REQUIREMENTS ->
A. Answer these questions using the blog extract:
(i) On which lake did the family finally camp after leaving their Yellowstone Lake site?
(ii) How long was the drive back to Denver?
(iii) What is the monthly cost of the movie plan?
B. Copy everything in the rows from the line containing "Where should I click to: Point to the partially" down through the last row, with both ends included. Leave out the pictures.

Tuesday, August 28, 2007


Alison and I returned last Sunday from our canoe adventure in Yellowstone with the family. It turned out to be a bit of a whirlwind tour because our planned camp site on Yellowstone Lake was threatened by a forest fire. The kind forest rangers offered to find us a new site on Yellowstone Lake, but it was so smoky there that we opted for a site on Shoshone Lake. You could really see the smoke coming up from our camp there:

The trip to Shoshone Lake was a little intense and involved a motorized canoe ride across Lewis Lake, a couple miles of walking up the Lewis River (below) and a few miles of paddling to our site on Shoshone. It was a great trip, but we only spent one night on Shoshone Lake instead of three because heavy rain was making things unenjoyable.

Because we left Shoshone Lake earlier than planned, our schedule was open for a quick tour of the park. We saw the falls on the Yellowstone river:

We went to Mammoth Hot Springs also. I'm glad there weren't very many young boys there because the hot springs don't seem to take too kindly to them:

We also were able to see lots of wildlife. We saw buffalo, deer, elk, bald eagles, and a coyote. We watched two buffalo get into a little brawl which was highly entertaining.

And of course, the scenery was breathtaking:

We ended the day with a stop at Old Faithful (below) and a nine hour drive back to Denver.

Saturday, August 25, 2007

I love the Internet because it helps me watch TV

Brandon and I don't have cable and that's fine. We are both grad students so that = no money. Plus, is watching TV how we want to spend out newly wedded time? It is a question to ponder. Usually I don't miss this lack of cable. Several months ago we joined one of the Buttbuster (aka Blockbuster) plans where you get all the movies you want for $10.00 a month. It totally beats Redbox because you actually get to watch good movies instead of whatever crap is there. Without our wonderful Buttbuster plan, Brandon would have never gotten hooked on Lost seasons I&II, and I would have never seen classics such as The Burbs and all the Rocky's. I actually haven't yet seen Rocky IV, which I guess is supposed to be the best. Anyways, we also used this plan to watch and be thoroughly entertained by the first season of 24 (SO SO SO Good. Jack Bauer is a true American hero).

BUT within the last couple weeks I have secretly secretly wished we had MTV so I could watch The Hills.

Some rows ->
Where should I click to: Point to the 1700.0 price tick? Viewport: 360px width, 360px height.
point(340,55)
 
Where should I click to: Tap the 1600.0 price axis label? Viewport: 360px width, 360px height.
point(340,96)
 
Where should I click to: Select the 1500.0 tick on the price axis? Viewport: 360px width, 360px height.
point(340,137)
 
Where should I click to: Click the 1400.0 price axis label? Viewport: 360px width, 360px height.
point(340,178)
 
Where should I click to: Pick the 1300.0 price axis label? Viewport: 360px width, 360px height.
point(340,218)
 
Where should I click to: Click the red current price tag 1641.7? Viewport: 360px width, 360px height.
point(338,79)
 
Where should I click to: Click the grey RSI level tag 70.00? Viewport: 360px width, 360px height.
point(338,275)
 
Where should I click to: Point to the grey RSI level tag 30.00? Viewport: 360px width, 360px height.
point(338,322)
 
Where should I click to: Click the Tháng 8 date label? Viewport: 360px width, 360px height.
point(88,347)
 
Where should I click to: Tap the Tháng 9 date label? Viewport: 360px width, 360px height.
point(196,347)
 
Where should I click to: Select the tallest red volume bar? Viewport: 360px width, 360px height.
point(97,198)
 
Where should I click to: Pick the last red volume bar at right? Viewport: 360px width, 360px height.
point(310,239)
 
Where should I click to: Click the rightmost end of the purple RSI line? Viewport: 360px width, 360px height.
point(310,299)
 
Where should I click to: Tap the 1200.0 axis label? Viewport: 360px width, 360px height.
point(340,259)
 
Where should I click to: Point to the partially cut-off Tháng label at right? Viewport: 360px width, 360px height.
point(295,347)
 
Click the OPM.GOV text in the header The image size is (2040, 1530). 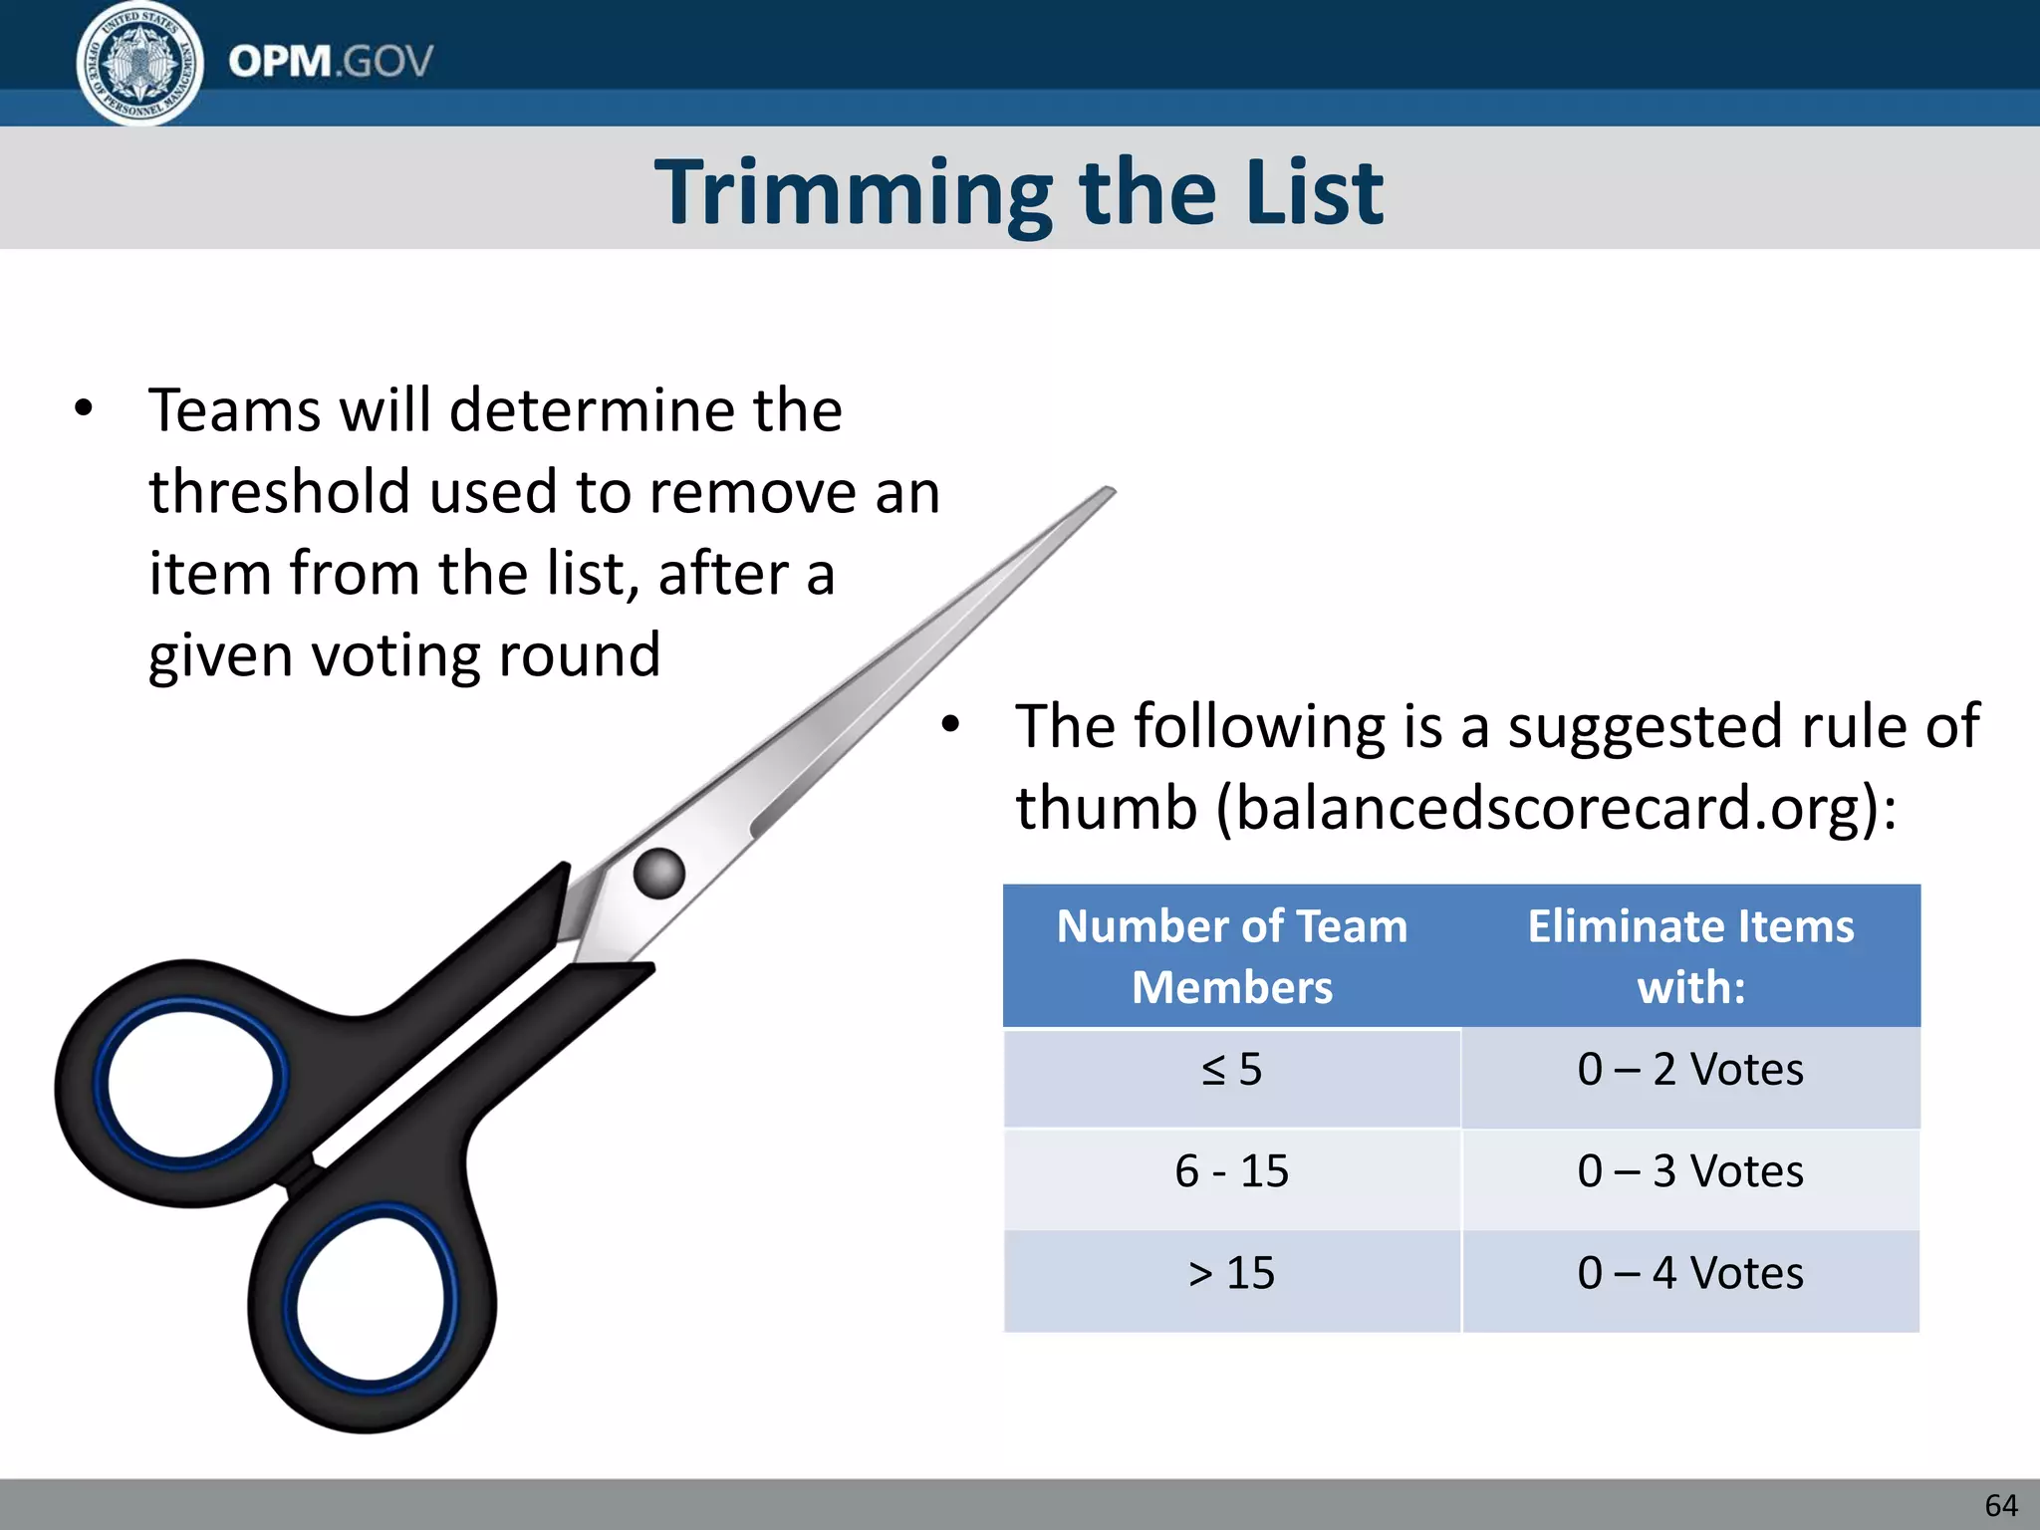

SOLUTIONS BELOW ->
A.
(i) Shoshone Lake
(ii) Nine hours
(iii) $10.00

B.
Where should I click to: Point to the partially cut-off Tháng label at right? Viewport: 360px width, 360px height.
point(295,347)
 
Click the OPM.GOV text in the header The image size is (2040, 1530). 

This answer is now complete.